Her family moved to Baghdad in 1958, where Hero pursued an education. She couldn't finish her education because of a military coup in Iraq which forced her family to flee to Iran, where she again resumed her education. In 1972 she graduated from Al-Mustansiriya University, Baghdad in Psychology, and gave birth to her eldest son Bafil.

Career
She is active in the media and is the founder of one of the major Kurdish TV Channel - Kurdsat TV.

She is a member and the de facto leader of the Patriotic Union of Kurdistan politburo after being elected in the PUK 3rd congress in June 2010.

She actively promotes art and culture and has been instrumental in supporting the younger generation artists. Being a musician herself, Hero has supported several music projects, both for fund raising and for the media, and is committed to continuing her support in the future. Hero is also a women's right activist promoting music and art. She used the Kurdsat TV channel to launch multiple women awareness projects.

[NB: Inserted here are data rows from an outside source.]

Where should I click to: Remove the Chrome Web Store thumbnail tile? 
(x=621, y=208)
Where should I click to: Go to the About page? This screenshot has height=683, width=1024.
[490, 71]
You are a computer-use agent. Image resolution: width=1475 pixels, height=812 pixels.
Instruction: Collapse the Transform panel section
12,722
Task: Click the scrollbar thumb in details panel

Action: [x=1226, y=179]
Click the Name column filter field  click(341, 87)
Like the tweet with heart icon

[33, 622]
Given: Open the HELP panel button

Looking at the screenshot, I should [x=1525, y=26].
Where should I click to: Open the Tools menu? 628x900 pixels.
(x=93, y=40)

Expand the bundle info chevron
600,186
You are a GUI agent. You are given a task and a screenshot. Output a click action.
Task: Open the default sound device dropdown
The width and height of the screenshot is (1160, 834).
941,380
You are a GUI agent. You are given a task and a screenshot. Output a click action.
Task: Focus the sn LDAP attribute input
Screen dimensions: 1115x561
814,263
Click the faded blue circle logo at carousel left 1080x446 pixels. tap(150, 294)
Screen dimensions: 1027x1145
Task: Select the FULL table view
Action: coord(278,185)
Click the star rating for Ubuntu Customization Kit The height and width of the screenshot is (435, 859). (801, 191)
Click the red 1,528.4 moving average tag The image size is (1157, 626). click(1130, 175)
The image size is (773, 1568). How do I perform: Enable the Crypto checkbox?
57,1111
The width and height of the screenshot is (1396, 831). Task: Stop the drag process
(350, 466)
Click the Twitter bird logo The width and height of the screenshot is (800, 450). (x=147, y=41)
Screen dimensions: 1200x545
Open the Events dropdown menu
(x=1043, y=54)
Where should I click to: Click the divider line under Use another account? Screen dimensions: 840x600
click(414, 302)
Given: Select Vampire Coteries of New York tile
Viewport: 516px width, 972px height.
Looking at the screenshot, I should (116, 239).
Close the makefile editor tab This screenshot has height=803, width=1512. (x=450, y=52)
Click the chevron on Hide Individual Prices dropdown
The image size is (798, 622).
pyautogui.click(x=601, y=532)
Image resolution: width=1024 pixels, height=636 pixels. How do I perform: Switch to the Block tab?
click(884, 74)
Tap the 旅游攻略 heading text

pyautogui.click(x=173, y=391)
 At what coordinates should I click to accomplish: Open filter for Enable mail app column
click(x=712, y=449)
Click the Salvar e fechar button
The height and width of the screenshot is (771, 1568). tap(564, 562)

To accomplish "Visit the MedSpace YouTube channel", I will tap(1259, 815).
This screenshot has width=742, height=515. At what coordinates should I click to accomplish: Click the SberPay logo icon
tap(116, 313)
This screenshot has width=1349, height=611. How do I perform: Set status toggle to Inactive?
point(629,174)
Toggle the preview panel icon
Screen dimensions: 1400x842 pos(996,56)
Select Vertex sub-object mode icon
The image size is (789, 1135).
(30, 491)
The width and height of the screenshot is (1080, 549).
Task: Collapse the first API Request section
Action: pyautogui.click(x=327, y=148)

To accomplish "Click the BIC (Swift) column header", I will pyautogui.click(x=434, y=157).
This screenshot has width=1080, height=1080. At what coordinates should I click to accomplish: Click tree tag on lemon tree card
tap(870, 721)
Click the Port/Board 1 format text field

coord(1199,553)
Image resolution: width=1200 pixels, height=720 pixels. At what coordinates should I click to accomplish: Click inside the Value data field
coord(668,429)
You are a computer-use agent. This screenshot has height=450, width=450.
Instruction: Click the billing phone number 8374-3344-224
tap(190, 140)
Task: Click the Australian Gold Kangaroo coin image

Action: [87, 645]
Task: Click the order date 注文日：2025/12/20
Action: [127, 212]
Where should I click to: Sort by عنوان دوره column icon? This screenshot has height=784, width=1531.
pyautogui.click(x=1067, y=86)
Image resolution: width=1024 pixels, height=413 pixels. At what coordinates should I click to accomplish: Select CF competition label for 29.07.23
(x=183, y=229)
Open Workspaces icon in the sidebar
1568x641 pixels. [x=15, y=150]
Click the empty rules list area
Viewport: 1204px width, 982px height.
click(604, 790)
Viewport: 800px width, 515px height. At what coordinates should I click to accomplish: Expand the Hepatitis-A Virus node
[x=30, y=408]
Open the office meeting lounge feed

Hero is currently the director of Kurdistan Save the Children (KSC) a charity organisation that aims to provide food, shelter and education for thousands of displaced orphans. She recognised that at that time a grassroots Kurdish organization was very much needed, as the involvement of local staff would ensure a better understanding of people's needs.

On 4 May 2008, while travelling to a cultural festival in Baghdad's National Theatre, a bomb exploded near her motorcade. Four of her bodyguards were injured, however Hero was not. It was unclear if Hero was the target of the bombing. This occurred on the same day as four U.S. marines were killed in Anbar Province by a roadside bomb.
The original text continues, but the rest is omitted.